## Items
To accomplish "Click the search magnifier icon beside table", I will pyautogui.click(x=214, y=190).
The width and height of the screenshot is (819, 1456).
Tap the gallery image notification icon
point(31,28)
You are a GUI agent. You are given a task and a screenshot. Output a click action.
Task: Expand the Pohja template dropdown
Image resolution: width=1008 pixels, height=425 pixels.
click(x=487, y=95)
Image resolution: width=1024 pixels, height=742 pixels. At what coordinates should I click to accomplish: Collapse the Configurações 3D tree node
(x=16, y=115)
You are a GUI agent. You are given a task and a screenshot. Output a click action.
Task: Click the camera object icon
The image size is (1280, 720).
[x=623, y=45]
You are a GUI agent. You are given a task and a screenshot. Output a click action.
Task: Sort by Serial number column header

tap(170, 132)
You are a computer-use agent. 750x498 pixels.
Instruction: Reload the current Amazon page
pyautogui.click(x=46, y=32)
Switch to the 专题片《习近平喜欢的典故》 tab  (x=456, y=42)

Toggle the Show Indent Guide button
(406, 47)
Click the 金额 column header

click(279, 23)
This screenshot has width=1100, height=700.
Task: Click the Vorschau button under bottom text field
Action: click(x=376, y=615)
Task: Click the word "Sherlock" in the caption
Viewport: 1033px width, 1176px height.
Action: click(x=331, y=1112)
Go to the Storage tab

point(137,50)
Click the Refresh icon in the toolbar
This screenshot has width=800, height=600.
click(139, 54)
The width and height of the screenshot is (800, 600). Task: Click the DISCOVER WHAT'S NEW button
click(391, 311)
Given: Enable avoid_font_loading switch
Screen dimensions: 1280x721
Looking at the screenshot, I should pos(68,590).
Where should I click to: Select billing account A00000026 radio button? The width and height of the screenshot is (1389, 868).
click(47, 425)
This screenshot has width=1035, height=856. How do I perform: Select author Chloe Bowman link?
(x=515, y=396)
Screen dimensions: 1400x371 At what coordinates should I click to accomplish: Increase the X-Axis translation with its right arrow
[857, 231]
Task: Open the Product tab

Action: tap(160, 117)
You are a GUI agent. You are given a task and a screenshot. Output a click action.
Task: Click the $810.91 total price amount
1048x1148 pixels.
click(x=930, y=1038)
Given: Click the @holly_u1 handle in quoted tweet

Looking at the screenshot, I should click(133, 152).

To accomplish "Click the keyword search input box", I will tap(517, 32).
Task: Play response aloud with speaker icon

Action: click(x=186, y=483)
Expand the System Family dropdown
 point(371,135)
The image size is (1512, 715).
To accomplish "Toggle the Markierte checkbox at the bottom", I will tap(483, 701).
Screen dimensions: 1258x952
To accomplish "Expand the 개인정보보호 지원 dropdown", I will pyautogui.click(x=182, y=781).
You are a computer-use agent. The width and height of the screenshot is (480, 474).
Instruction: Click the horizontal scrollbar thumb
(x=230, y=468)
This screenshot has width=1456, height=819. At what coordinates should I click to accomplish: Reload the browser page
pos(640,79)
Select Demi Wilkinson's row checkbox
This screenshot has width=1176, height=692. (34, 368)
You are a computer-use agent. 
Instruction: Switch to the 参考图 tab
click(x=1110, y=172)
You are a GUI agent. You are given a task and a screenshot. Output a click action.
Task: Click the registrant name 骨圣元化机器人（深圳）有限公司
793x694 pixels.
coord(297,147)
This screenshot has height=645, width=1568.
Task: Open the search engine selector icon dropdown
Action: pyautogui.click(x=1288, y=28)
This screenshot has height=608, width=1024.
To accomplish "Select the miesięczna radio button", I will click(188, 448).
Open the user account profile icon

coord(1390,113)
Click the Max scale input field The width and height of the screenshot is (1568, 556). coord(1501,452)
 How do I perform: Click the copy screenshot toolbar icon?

## Directive
Copy out every one of the records above word for word, leaving nothing out.

## Solution for this problem
To accomplish "Click the search magnifier icon beside table", I will pyautogui.click(x=214, y=190).
The width and height of the screenshot is (819, 1456).
Tap the gallery image notification icon
point(31,28)
You are a GUI agent. You are given a task and a screenshot. Output a click action.
Task: Expand the Pohja template dropdown
Image resolution: width=1008 pixels, height=425 pixels.
click(x=487, y=95)
Image resolution: width=1024 pixels, height=742 pixels. At what coordinates should I click to accomplish: Collapse the Configurações 3D tree node
(x=16, y=115)
You are a GUI agent. You are given a task and a screenshot. Output a click action.
Task: Click the camera object icon
The image size is (1280, 720).
[x=623, y=45]
You are a GUI agent. You are given a task and a screenshot. Output a click action.
Task: Sort by Serial number column header

tap(170, 132)
You are a computer-use agent. 750x498 pixels.
Instruction: Reload the current Amazon page
pyautogui.click(x=46, y=32)
Switch to the 专题片《习近平喜欢的典故》 tab  (x=456, y=42)

Toggle the Show Indent Guide button
(406, 47)
Click the 金额 column header

click(279, 23)
This screenshot has width=1100, height=700.
Task: Click the Vorschau button under bottom text field
Action: click(x=376, y=615)
Task: Click the word "Sherlock" in the caption
Viewport: 1033px width, 1176px height.
Action: click(x=331, y=1112)
Go to the Storage tab

point(137,50)
Click the Refresh icon in the toolbar
This screenshot has width=800, height=600.
click(139, 54)
The width and height of the screenshot is (800, 600). Task: Click the DISCOVER WHAT'S NEW button
click(391, 311)
Given: Enable avoid_font_loading switch
Screen dimensions: 1280x721
Looking at the screenshot, I should pos(68,590).
Where should I click to: Select billing account A00000026 radio button? The width and height of the screenshot is (1389, 868).
click(47, 425)
This screenshot has width=1035, height=856. How do I perform: Select author Chloe Bowman link?
(x=515, y=396)
Screen dimensions: 1400x371 At what coordinates should I click to accomplish: Increase the X-Axis translation with its right arrow
[857, 231]
Task: Open the Product tab

Action: tap(160, 117)
You are a GUI agent. You are given a task and a screenshot. Output a click action.
Task: Click the $810.91 total price amount
1048x1148 pixels.
click(x=930, y=1038)
Given: Click the @holly_u1 handle in quoted tweet

Looking at the screenshot, I should click(133, 152).

To accomplish "Click the keyword search input box", I will tap(517, 32).
Task: Play response aloud with speaker icon

Action: click(x=186, y=483)
Expand the System Family dropdown
 point(371,135)
The image size is (1512, 715).
To accomplish "Toggle the Markierte checkbox at the bottom", I will tap(483, 701).
Screen dimensions: 1258x952
To accomplish "Expand the 개인정보보호 지원 dropdown", I will pyautogui.click(x=182, y=781).
You are a computer-use agent. The width and height of the screenshot is (480, 474).
Instruction: Click the horizontal scrollbar thumb
(x=230, y=468)
This screenshot has width=1456, height=819. At what coordinates should I click to accomplish: Reload the browser page
pos(640,79)
Select Demi Wilkinson's row checkbox
This screenshot has width=1176, height=692. (34, 368)
You are a computer-use agent. 
Instruction: Switch to the 参考图 tab
click(x=1110, y=172)
You are a GUI agent. You are given a task and a screenshot. Output a click action.
Task: Click the registrant name 骨圣元化机器人（深圳）有限公司
793x694 pixels.
coord(297,147)
This screenshot has height=645, width=1568.
Task: Open the search engine selector icon dropdown
Action: pyautogui.click(x=1288, y=28)
This screenshot has height=608, width=1024.
To accomplish "Select the miesięczna radio button", I will click(188, 448).
Open the user account profile icon

coord(1390,113)
Click the Max scale input field The width and height of the screenshot is (1568, 556). coord(1501,452)
 How do I perform: Click the copy screenshot toolbar icon?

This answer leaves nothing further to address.